Между тем как г-н Шелига делает графиню Мак-Грегор представительницей той чувственности, которая «возвышается до видимости духовной мощи», та же графиня у Эжена Сю является просто человеком абстрактного рассудка. Её «честолюбие» и её «гордость», весьма далёкие от того, чтобы быть формами чувственности, представляют собой порождения абстрактного рассудка, совершенно независимого от чувственности. Эжен Сю подчёркивает поэтому, что

«никогда ещё пламенные порывы любви не заставляли вздыматься её холодную, как лёд, грудь; никакие неожиданности, затрагивающие сердце или чувства, не могли нарушить жестоких расчётов этой лукавой, эгоистичной и честолюбивой женщины».

Эгоизм абстрактного, не поддающегося влиянию симпатических чувств, хладнокровного рассудка образует существенный характер этой женщины. Её душа изображается поэтому в романе как «сухая и чёрствая», её ум — как «утонченно-злой», её характер — как «коварный» и (что весьма характерно для человека абстрактного рассудка) «абсолютный», её притворство — как «глубокое». — Заметим мимоходом, что жизненный путь графини получает у Эжена Сю столь же глупую мотивировку, как и жизненный путь большинства характеров в его романе. Старая нянька вселяет в неё убеждение, что она будет «носить на голове своей корону». Проникнутая этим убеждением, она отправляется в путешествия, чтобы добыть себе корону посредством замужества. В конце концов она обнаруживает такую непоследовательность, что принимает мелкого немецкого «светлейшего князя» за «коронованную особу».

После своих излияний против чувственности наш критический святой считает себя обязанным ещё показать, почему Эжен Сю вводит нас в высший свет именно на балу, — способ, практикуемый почти всеми французскими романистами, между тем как английские романисты знакомят нас с высшим светом чаще всего на охоте или в деревенском замке.

«Для этого способа понимания вещей» (т. е. для точки зрения г-на Шелиги) «не может быть безразличным и в этой связи» (в конструкции Шелиги) «просто случайным, что Эжен Сю вводит нас в высший свет именно на балу».

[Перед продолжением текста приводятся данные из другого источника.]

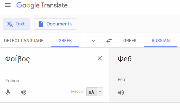Choose GREEK as the source language tab

(65, 41)
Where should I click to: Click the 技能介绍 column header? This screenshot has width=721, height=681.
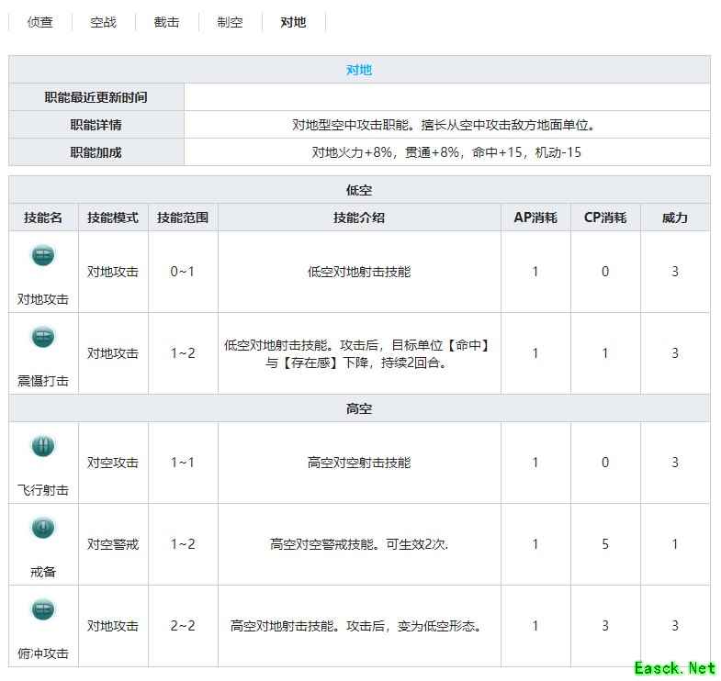(x=359, y=218)

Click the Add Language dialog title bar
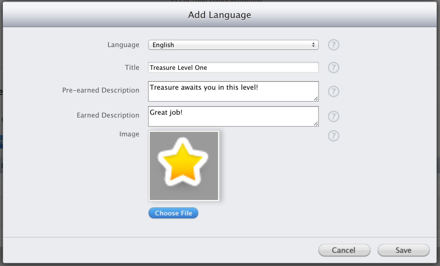click(x=220, y=15)
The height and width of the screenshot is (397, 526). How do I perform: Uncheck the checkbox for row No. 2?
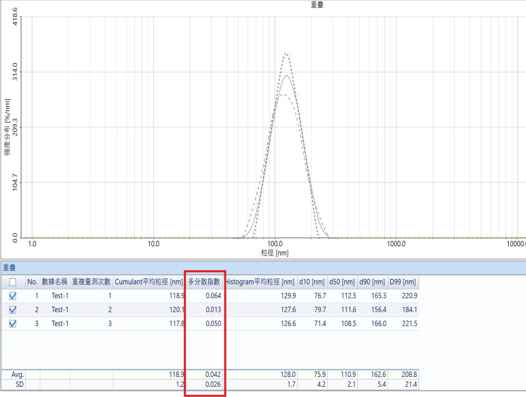point(13,310)
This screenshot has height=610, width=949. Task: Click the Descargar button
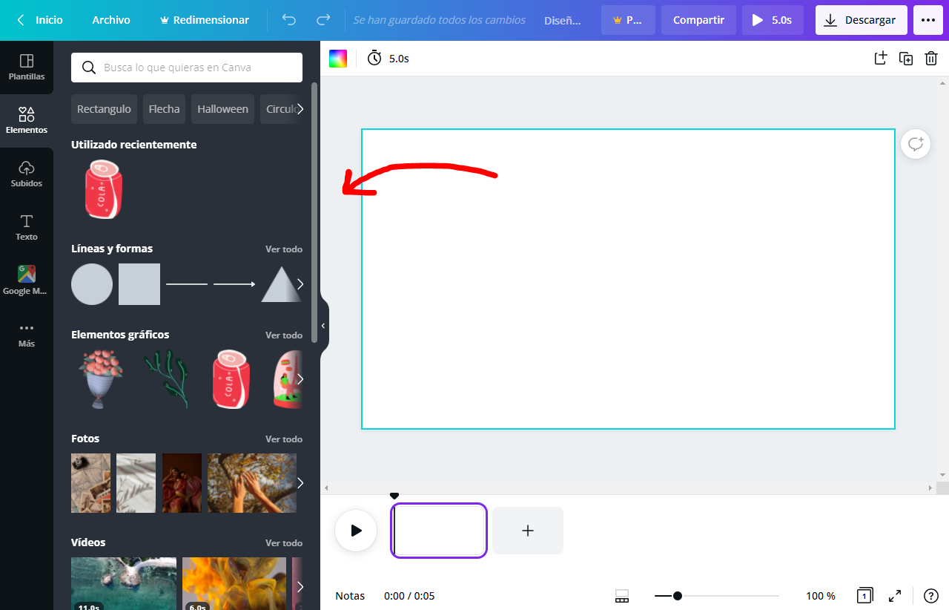(861, 20)
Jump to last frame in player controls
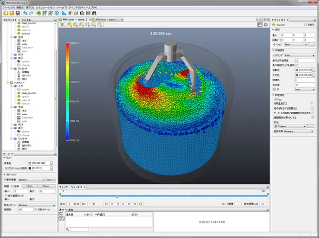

Тут критик даёт поводья своему коню, и конь несётся быстрой рысью по целой цепи доказательств необходимости сего в духе блаженной памяти старого Вольфа.

«Танец есть самое всеобщее проявление чувственности как тайны. Непосредственное прикосновение, объятия обоих полов» (?), «обусловленные образованием пары, дозволены в танцах, так как они, вопреки внешнему виду и действительно» (действительно ли, г-н пастор?) «испытываемому сладостному ощущению, всё-таки не рассматриваются как чувственные» (а, надо думать, как относящиеся ко всеобщему разуму?) «прикосновение и объятия».

И, наконец, следует заключительное положение, которое не столько танцует, сколько спотыкается:

«Ибо, если бы а самом деле танец рассматривался как чувственное соприкосновение и чувственные объятия, то непонятно было бы, почему общество так снисходительно относится только к танцу, между тем как оно, наоборот, преследует самым жестоким осуждением все подобные проявления, если они с той же свободой обнаруживаются где-нибудь в другом месте, и карает их, как самое непростительное нарушение нравственности и стыдливости, заклеймлением и беспощаднейшим изгнанием».